Anxiety about “queer imperialism” or “the gay international” has been a feature in the scholarship on same-sex desire, identities, and activism in Africa for some time. The suspicion is that Western donors and activists are promoting a culturally specific vision of what constitutes authentic queerness. African LGBTI people must conform to this model of authenticity if they want donor funding, refugee asylum, and moral support from the West in their sundry struggles for rights and dignity. Among the markers of approved identity and activism is full public disclosure of sexual orientation, that is, individual coming out.

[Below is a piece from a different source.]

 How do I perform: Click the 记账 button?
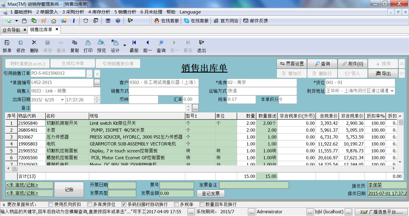coord(69,190)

Much anecdotal evidence supports this suspicion, including evidence of the lack of tolerance shown by Western solidarity groups for more subtle or ambiguous forms of identity expression among African LGBTI people. Failure to respect the voices of African activists, who have repeatedly cautioned against the kind of confrontational political tactics that have proved somewhat successful in the West, is another grievance. Threats to withdraw donor funding from countries whose regimes abet homophobia have been explicitly opposed by African LGBTI people out of fear that they will intensify a popular backlash against them.

Surprisingly little scholarship closely investigates the anecdotes and accusations. Out in Africa is thus a welcome contribution to understanding tensions that can arise between Western and African sexual rights movements, and within nascent African associations themselves. The author applies a sharp ethnographic eye to several of the principal sexual rights associations in South Africa and Namibia during a formative period of organization (mid-1990s almost to the present). The focus is on how the different associations used visibility as a political strategy or chose instead to use more discreet forms of organization and argument at specific moments in their various struggles. How did those choices translate [End Page 581] into effective responses to various types of homophobic reaction in the context of economic malaise, rapid cultural change, and burgeoning rates of HIV?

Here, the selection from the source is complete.